= Beginning of Section =

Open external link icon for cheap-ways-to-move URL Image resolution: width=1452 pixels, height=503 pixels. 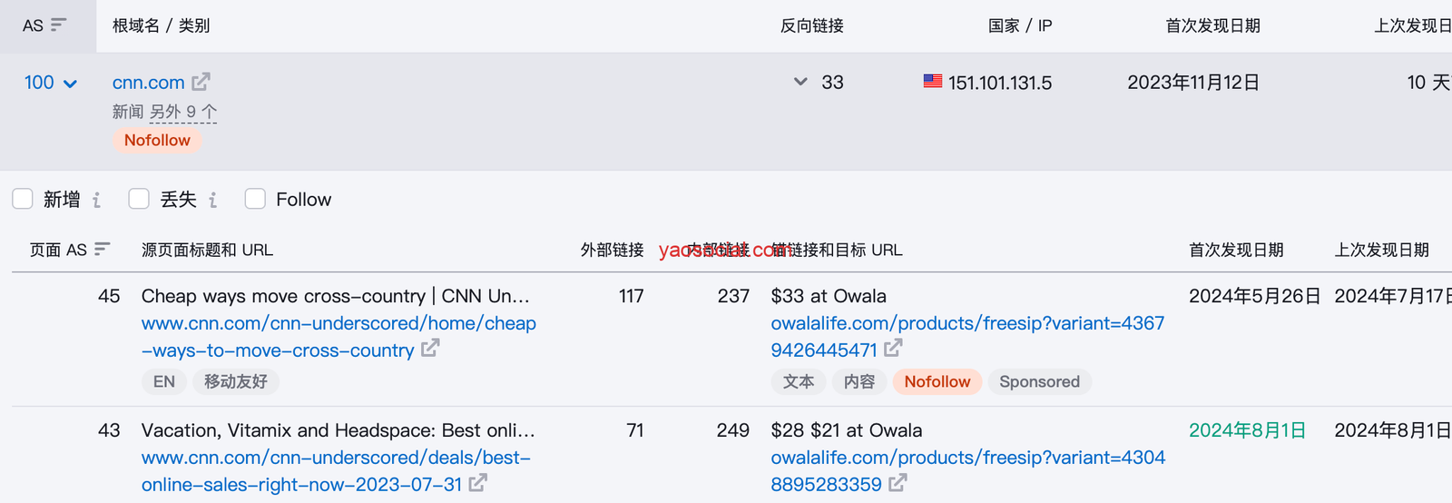pos(430,348)
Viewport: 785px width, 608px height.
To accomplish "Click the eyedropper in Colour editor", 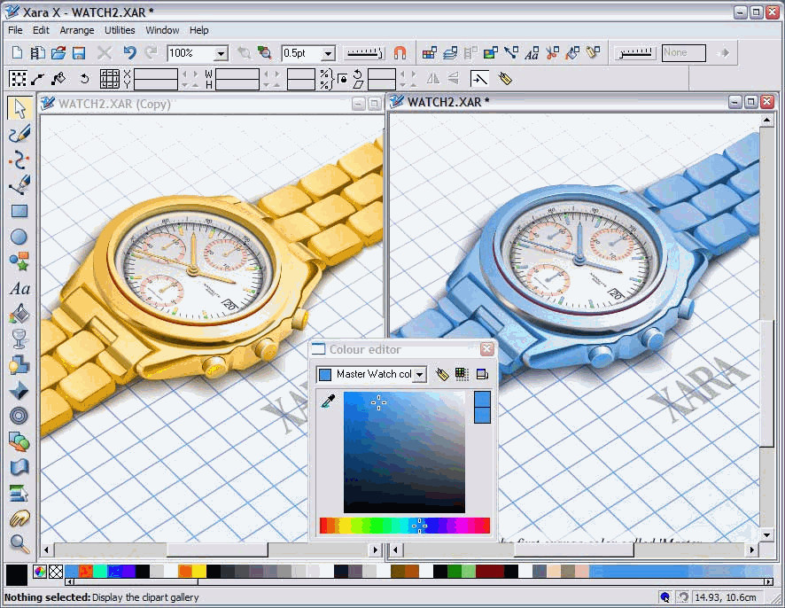I will point(328,402).
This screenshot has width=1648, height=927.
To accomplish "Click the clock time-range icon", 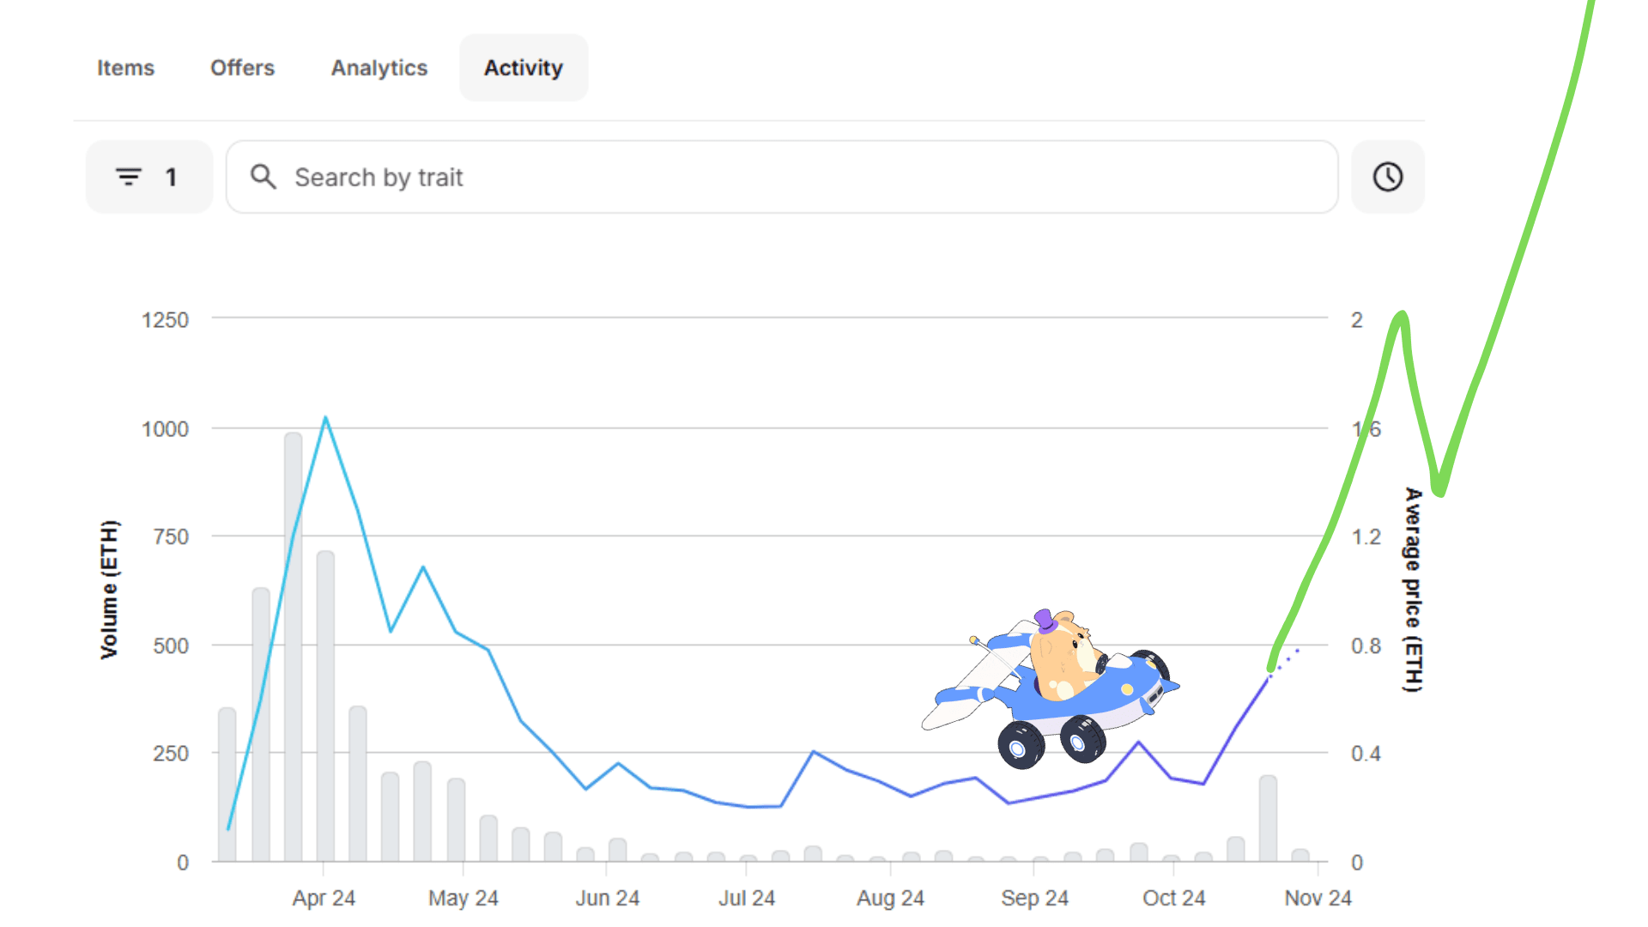I will [x=1387, y=177].
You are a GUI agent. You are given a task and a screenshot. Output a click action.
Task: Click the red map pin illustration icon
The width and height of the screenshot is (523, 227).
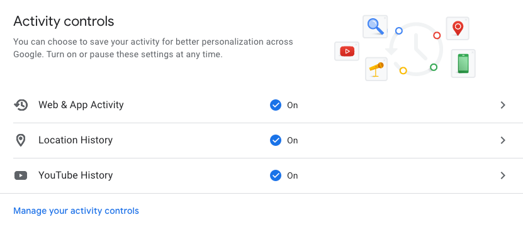(x=458, y=28)
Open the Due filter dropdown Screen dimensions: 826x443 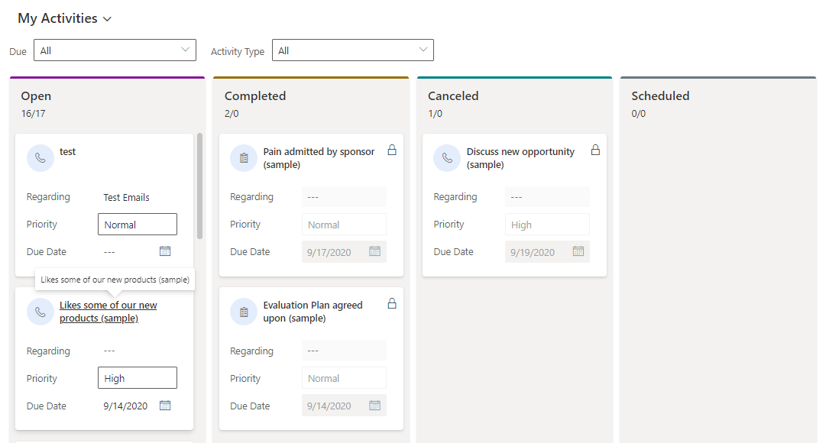click(x=115, y=50)
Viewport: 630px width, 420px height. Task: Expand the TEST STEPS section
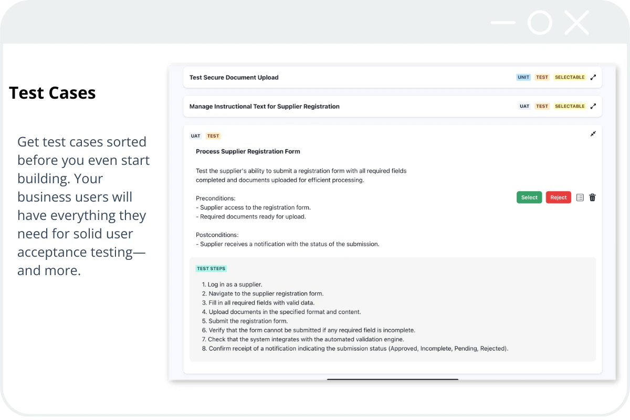click(211, 268)
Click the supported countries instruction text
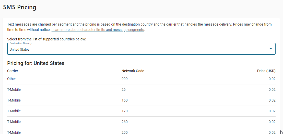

= End of Section =

■ Try it:
Word for word, please, restate the lines of the listing from the one holding "Viewport: 630px width, 420px" down to the last line, leaving out any pictures.

■ Answer to this problem:
Viewport: 630px width, 420px height. Task: Expand the TEST STEPS section
click(211, 268)
Click the supported countries instruction text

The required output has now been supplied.